Document passage.
• • •
Some really useful insights this week — with the panel providing a different perspective on the mobile industry than the usual. Although one question started on the HTML vs Native war, this was quickly knocked on the head and left for a future Mobile Monday.
I really get the FirefoxOS aim of making the web more accessible to new markets around the world. Mozilla has its own motivations for making a new OS, which are different to the usual “make as much money as possible”. It will be very interesting to see how they compete against the low-cost Android devices that are getting cheaper every year.
As for Ubuntu Phone & Tablet, this seems to be more about an operator story than a consumer one. I’m not sure of the reasons why a developer or a consumer would choose an Ubuntu phone. Having played with the sample tablets that were available on the night, I couldn’t see any particular advantages over Android or iOS (or Blackberry or Windows for that matter).
Ubuntu’s message seems to be that operators can customise the devices for their own content (that always goes down well with consumers, not!), or that you can have a single superphone that you can plug in to a screen and get a desktop experience (seems like a bit of a gimmick to me…).
Thanks to Geoff Blaber for being an excellent chair and keeping the discussion moving fluidly, and to all the panel members and organisers for a great evening.
Victor Palau, VP of Phone & Hyperscale Delivery at Canonical
- hardware & os market has become monopolized in last few years
- standardization on Linux kernel (mainly from Android) makes it much quicker to set up a new operating system
- don’t have to worry about chipsets etc as much as in Symbian days
- but platforms have to have something
Developer Economics Q3 2013
Andreas Constantinou, MD at Vision Mobile
- launching latest research today
- Ed.: this is always a really good read — Andreas gave us some highlights, but go and download the full report at http://www.developereconomics.com/go
- html5 is number 3 development platform in use
- Android leads, then iOS, everything else way behind
- 61% of html is direct to browser
- then phonegap at 27%
- Windows Phone going down in intent share (i.e. less developers interested…)
- iOS still leading monthly revenue at $5,200
- Android catching up at $4,700 (using in-app advertising as main booster)
- revenue models differ by platform
- seeing an increase in platforms used by individual developers
- main platform almost even between Android (34.4%) and iOS (32.7%)
- html5 behind at 17.5%
- report trying to quantify platform loyalty amongst devs
- also trying to show which platforms are best for different challenges
- and the different motivations for different developers
- more experienced developers are using more tools
- e.g. crash reporting, ad networks, push notifications
- Geoff Blaber @geoffblaber
- CCS Insight research house
- Alex Sinclair, CTO of GSMA
- David Wood @dw
- principal at Delta Wisdom, formerly prime mover behind Symbian
- Andreas Constantinou @andreascon
- MD at Vision Mobile
- Victor Palau @victorpalau
- VP of Phone & Hyperscale Delivery at Canonical
- Christian Heilman @codepo8
- Principal Developer Evangelist (HTML5/Open Web) at Mozilla
What do new platforms offer manufacturers?
• • •
Information supplied.
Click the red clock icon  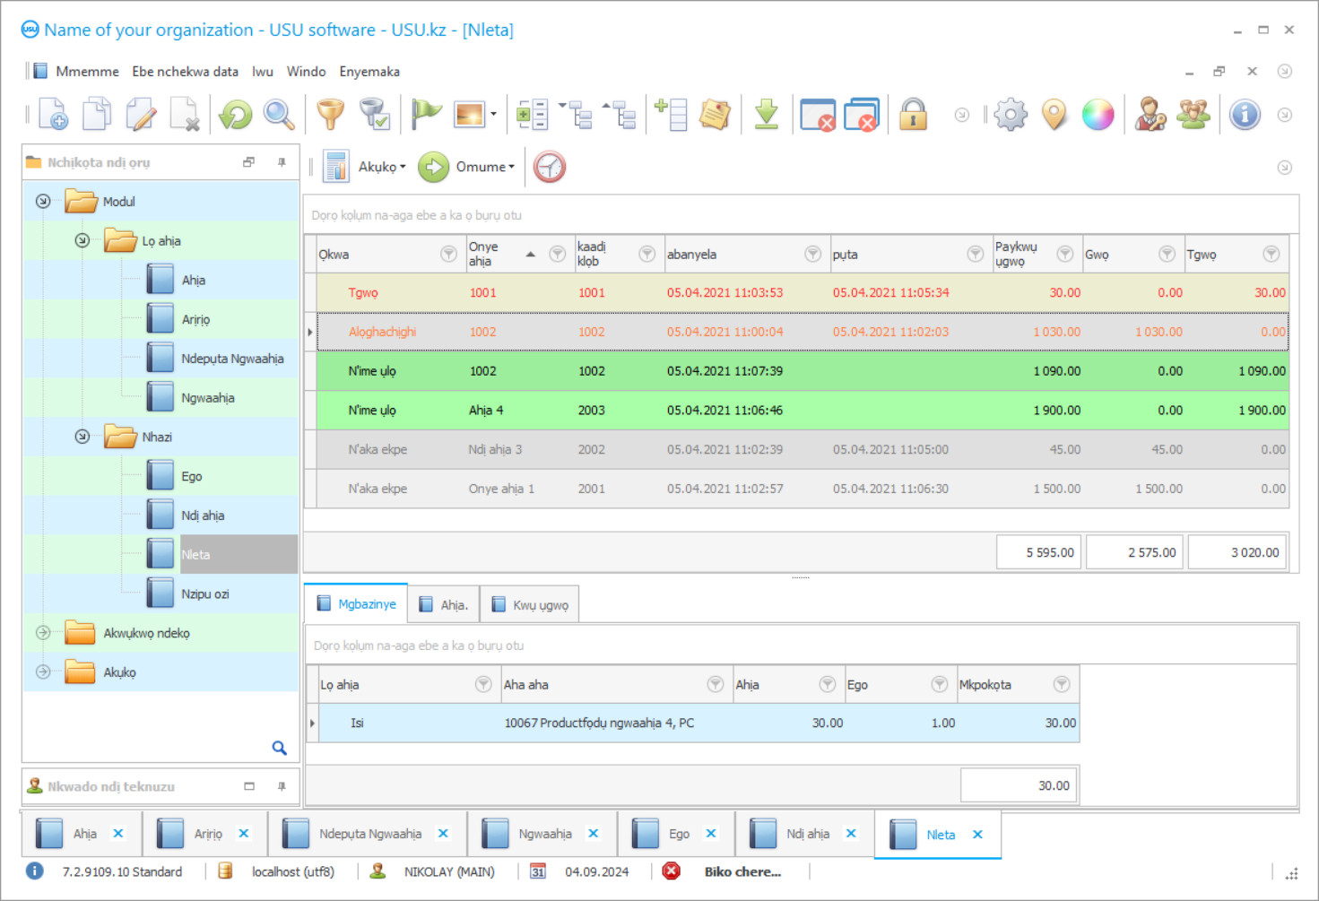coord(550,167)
• • •
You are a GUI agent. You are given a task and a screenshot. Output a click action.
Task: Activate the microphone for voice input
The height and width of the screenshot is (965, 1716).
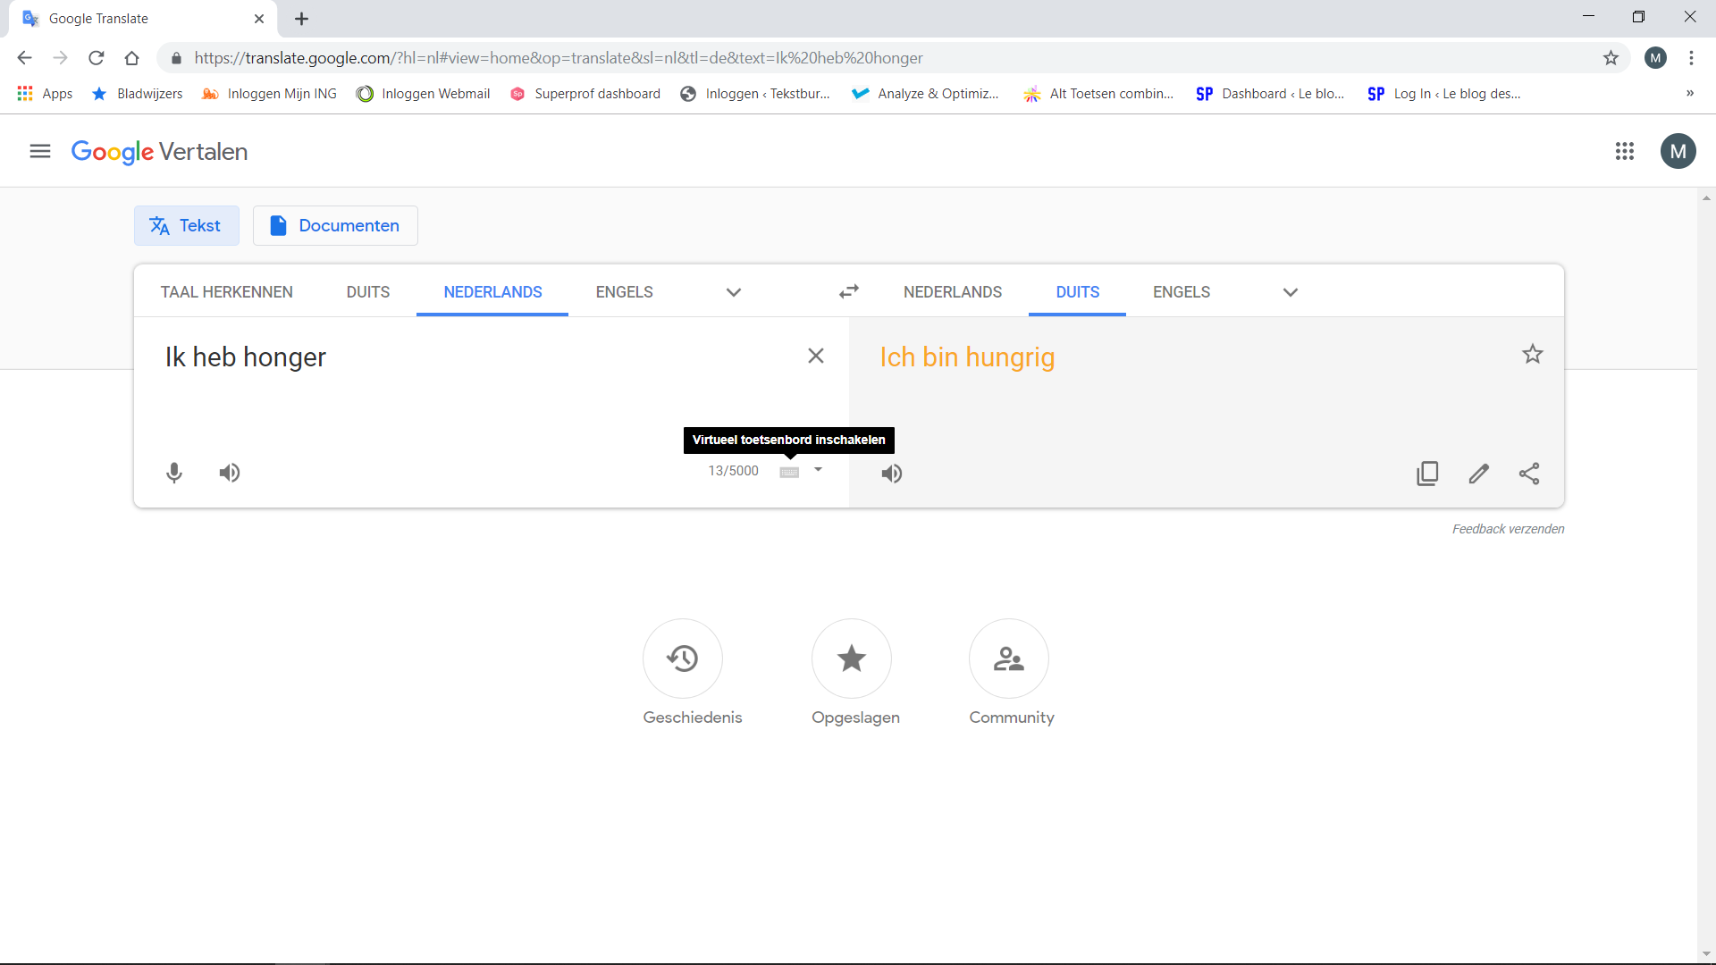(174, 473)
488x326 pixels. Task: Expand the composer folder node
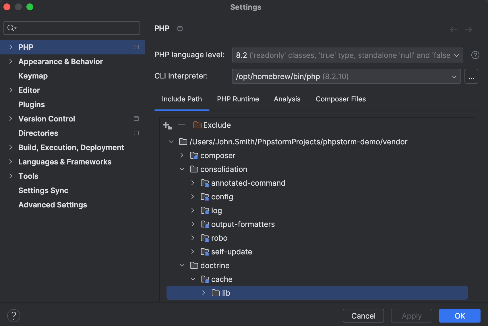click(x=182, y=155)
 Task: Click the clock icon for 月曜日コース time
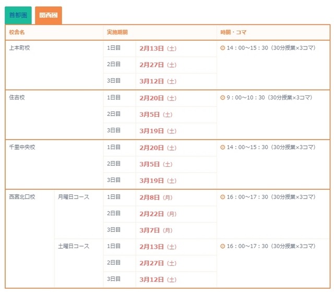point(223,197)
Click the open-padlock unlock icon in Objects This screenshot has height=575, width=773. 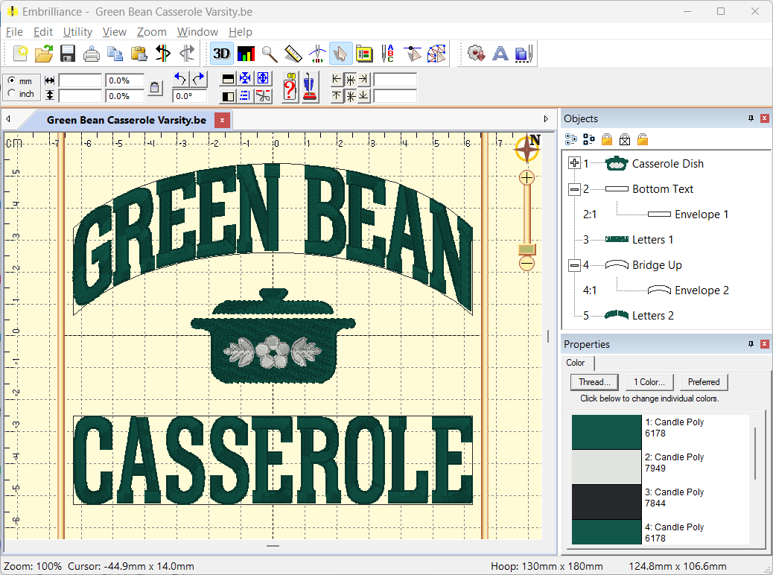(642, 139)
• • •
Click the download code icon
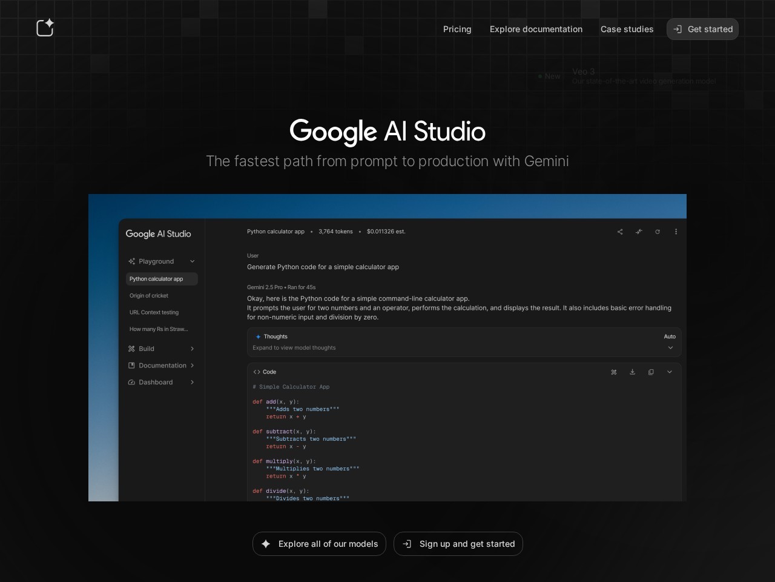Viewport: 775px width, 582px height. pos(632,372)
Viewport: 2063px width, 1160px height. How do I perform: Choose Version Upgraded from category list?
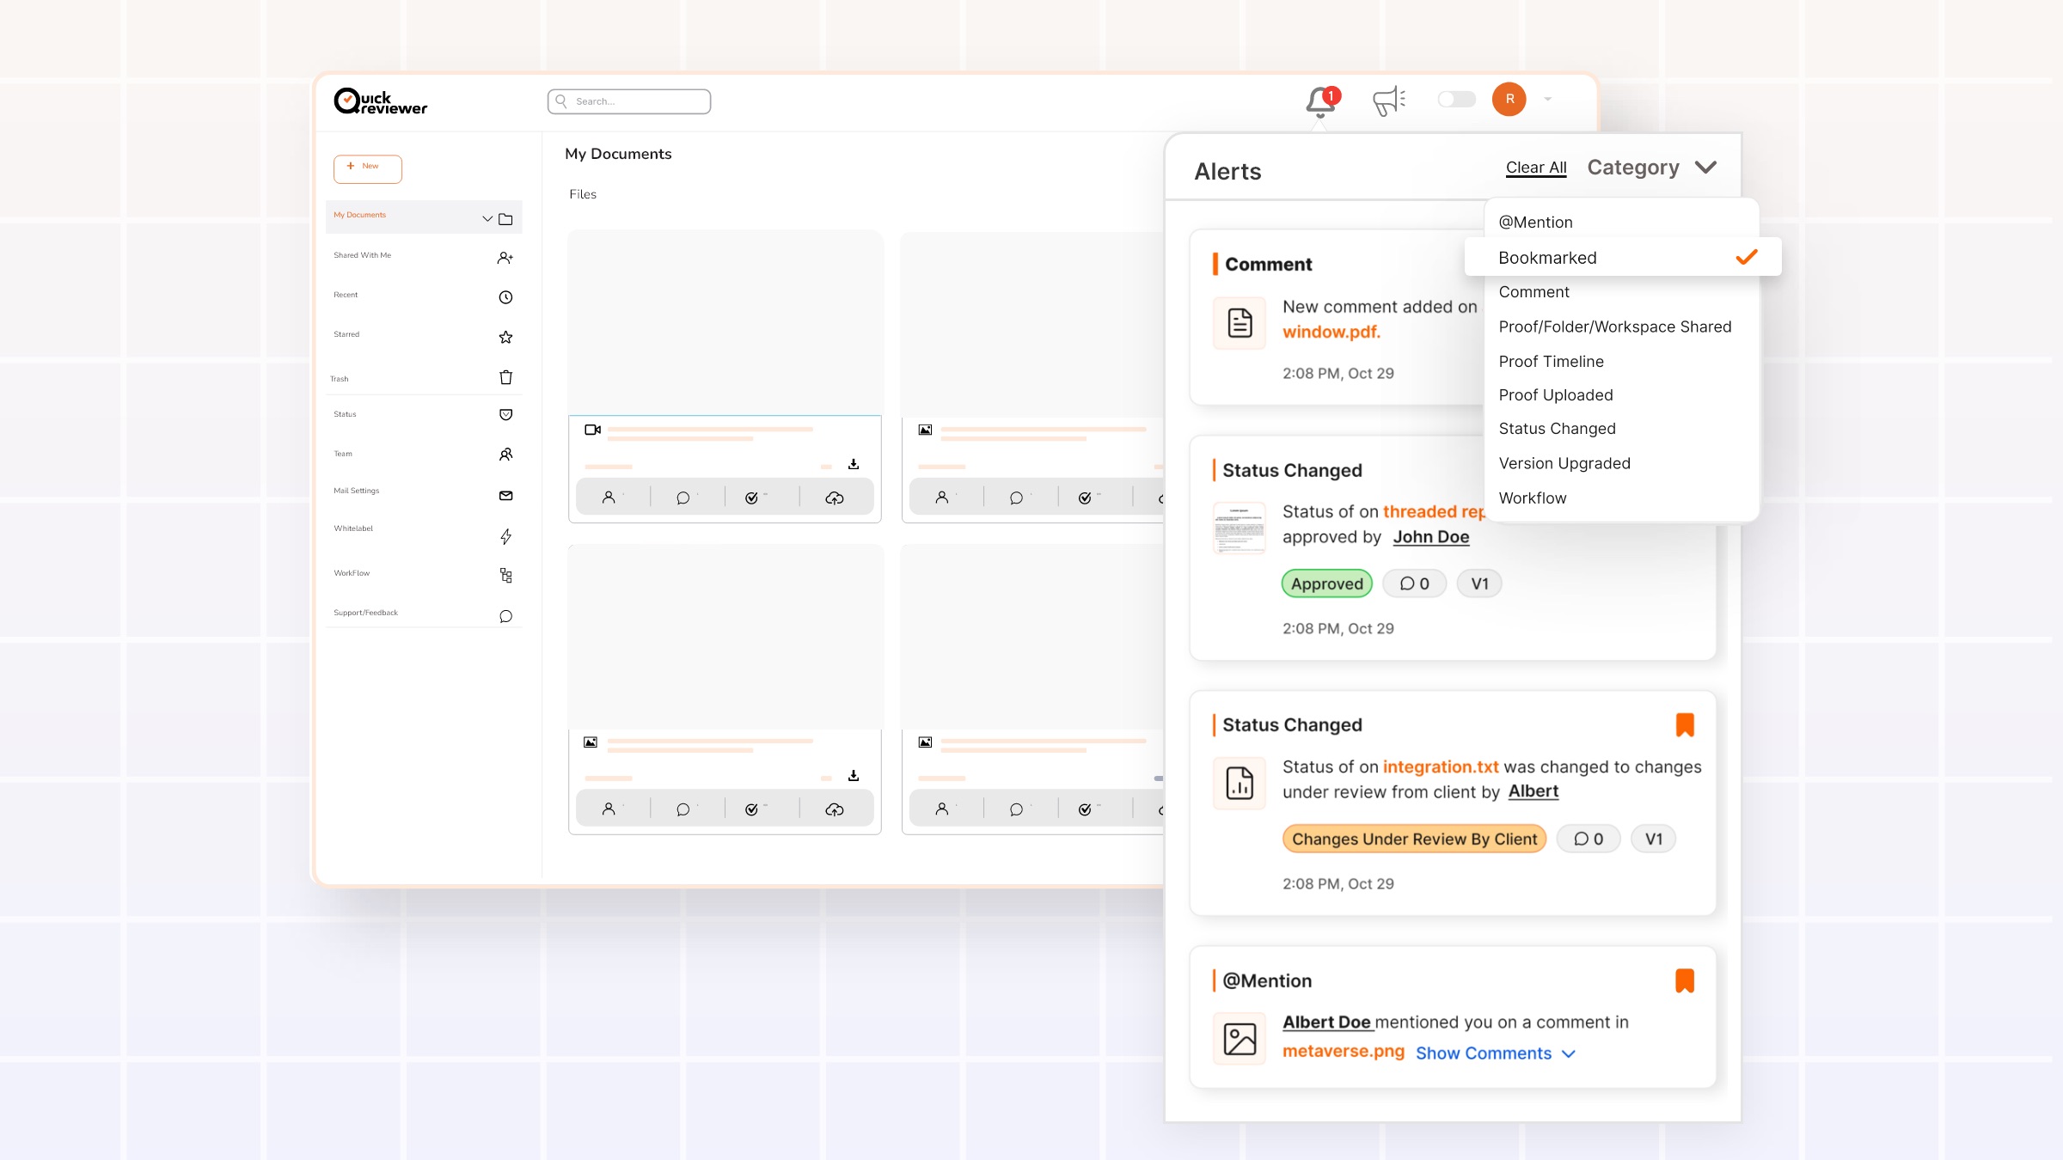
• • •
Exercise task.
Reproduce word for word the stretch of the mobile platforms panel notes above, from "As for Ubuntu" through "for that matter).".

Full answer.
As for Ubuntu Phone & Tablet, this seems to be more about an operator story than a consumer one. I’m not sure of the reasons why a developer or a consumer would choose an Ubuntu phone. Having played with the sample tablets that were available on the night, I couldn’t see any particular advantages over Android or iOS (or Blackberry or Windows for that matter).